Há dois dias, não dançava online com meu amado; ele deveria está louco; infinitas ligações registradas; eu também não mais aguentava; mas as circunstâncias me levaram a isso. Ele iria compreender, acima de tudo, com a minha surpresa. Guardei esse momento por muitos dias; queria viver intensamente essa realidade que o virtual, a inteiração, me proporcionara. Estava ansiosa, não via a hora de convidá-lo para uma dança real, no melhor clube de Tóquio. Queria intensamente abraçá-lo, beijá-lo, me jogar em seus braços e não mais deixá-lo sair da minha vida.

Fiz tudo meticulosamente como uma detetive. Escolhi a cidade, o bairro, o codomínio e até o apartamento próximo ao do meu amado: a residência da Sra. Yama. Vesti-me belamente, conforme a mamãe me elogiava. Na hora de praxe, lá estava ele, online, a me esperar. Fiz questão de ligar o webcam; qual não foi a minha surpresa; o garoto quase desmaiou sobre a cama; extasiado de tanto prazer, pareceu perder a voz. Eu estava em quase semelhante situação, mas fui mais forte e disse:

- Hoje a nossa dança vai ser real, amado meu. Estou aqui do seu lado no apartamento 2014; na residência da Senhora Yama.

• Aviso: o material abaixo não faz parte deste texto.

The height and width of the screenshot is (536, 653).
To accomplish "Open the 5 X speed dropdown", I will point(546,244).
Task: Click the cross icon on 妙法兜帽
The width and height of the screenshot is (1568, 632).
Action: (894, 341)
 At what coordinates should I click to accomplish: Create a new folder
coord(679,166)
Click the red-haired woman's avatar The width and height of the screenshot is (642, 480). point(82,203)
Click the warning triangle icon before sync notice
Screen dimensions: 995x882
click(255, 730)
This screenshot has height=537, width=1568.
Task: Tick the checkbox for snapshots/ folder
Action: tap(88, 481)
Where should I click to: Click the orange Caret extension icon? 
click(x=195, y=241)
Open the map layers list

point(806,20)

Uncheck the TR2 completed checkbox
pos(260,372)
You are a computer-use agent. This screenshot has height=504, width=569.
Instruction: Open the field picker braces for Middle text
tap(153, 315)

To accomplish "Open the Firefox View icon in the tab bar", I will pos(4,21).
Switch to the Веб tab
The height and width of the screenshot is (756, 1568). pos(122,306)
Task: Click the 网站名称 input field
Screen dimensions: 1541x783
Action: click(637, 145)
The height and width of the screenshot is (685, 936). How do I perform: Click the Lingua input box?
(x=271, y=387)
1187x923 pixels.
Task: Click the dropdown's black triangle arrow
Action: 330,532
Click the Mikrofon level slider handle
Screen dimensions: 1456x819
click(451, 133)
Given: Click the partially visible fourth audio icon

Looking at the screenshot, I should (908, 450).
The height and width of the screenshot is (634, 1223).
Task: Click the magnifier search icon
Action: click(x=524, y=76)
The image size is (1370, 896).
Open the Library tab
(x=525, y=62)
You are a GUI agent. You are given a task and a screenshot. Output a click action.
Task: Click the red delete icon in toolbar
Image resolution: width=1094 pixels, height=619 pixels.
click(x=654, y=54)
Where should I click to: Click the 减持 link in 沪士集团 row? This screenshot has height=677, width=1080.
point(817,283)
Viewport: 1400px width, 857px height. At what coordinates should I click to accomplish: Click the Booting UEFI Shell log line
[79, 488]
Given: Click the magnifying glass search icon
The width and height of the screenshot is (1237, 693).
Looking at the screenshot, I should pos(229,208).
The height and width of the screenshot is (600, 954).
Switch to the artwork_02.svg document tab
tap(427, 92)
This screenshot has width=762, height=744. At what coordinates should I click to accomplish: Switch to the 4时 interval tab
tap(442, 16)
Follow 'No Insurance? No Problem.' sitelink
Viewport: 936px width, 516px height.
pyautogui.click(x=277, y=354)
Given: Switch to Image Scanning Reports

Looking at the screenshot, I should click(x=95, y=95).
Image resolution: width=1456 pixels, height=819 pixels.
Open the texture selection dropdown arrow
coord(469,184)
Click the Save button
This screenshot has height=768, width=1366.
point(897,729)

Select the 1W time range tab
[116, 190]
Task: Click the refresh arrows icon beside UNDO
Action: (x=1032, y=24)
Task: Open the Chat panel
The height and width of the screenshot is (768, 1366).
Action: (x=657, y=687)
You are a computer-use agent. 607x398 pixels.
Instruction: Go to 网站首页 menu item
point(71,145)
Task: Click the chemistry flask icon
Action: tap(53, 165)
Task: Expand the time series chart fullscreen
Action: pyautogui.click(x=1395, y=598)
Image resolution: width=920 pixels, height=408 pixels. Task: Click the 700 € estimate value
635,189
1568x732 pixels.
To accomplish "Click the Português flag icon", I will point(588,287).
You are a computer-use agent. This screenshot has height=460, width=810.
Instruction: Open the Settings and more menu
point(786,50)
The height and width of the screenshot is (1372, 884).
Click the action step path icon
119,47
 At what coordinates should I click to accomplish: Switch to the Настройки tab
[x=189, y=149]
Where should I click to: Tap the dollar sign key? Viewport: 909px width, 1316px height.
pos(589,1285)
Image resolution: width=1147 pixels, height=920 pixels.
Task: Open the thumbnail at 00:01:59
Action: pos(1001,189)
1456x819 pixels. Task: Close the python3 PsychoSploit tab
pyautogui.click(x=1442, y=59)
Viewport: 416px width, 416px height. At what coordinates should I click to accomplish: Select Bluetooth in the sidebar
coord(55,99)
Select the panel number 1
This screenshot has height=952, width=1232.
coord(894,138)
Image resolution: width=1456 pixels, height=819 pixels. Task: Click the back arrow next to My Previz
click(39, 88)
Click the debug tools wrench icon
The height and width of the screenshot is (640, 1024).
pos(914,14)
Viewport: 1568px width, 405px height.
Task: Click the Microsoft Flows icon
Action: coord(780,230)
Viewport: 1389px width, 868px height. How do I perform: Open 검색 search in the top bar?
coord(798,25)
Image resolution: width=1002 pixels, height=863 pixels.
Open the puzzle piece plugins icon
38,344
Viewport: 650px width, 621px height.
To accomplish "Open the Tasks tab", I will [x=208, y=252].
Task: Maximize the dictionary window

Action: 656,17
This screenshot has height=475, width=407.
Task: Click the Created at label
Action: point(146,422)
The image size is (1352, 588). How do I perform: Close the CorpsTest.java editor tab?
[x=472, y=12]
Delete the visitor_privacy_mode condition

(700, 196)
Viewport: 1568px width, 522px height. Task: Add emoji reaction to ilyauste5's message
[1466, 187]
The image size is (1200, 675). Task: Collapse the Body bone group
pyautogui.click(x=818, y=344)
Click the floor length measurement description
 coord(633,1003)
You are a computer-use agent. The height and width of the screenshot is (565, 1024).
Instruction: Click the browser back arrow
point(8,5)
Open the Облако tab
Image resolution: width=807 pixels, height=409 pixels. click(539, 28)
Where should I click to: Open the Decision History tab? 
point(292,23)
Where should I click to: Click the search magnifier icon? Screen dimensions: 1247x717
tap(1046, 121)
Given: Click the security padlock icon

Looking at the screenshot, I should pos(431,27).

O garoto deu um salto feito louco a despertar dum desmaio; e não mais o vi na telinha do Notebook. Num segundo, o toque da campainha. Aí, eu perdi os meus sentidos. E nem português, nem inglês, nem japonês; só a linguagem universal da qual fala o coração; sentimos o silêncio mais puro e arrebatador entre dois entes que se amam.

Fomos a um clube real, a uma dança real, aos sentimentos mais reais. Foram os três meses mais curtos e mais longos de toda a minha existência. Yamamoto foi o homem virtual mais real de toda a minha vida, que dura até então.

Hoje, Yama com quinze anos é o meu maior orgulho. A minha pérola preciosa. O meu sol do oriente sempre a brilhar na minha vida. Cresceu rápido, mas ainda continua sendo a minha bebê. Postei as fotos dela no Facebook. Fiz um buque do dia que ela nasceu até hoje; data do seu aniversário.

- Olha minha bebê, gente! Não é uma gracinha, a minha bebê?! Não é?! Esta sou eu e ela no playground. Ali também somos nós duas na piscina. Esta é no shopping na praça de alimentação. Eu amo a minha filhinha! Eu não sei o que seria sem a minha bebê! Amo, amo, amo, amo...!!!

Do Livro CONTOS FEMININOS E OUTROS de Emecê Garcia - NATAL / RN - 2014.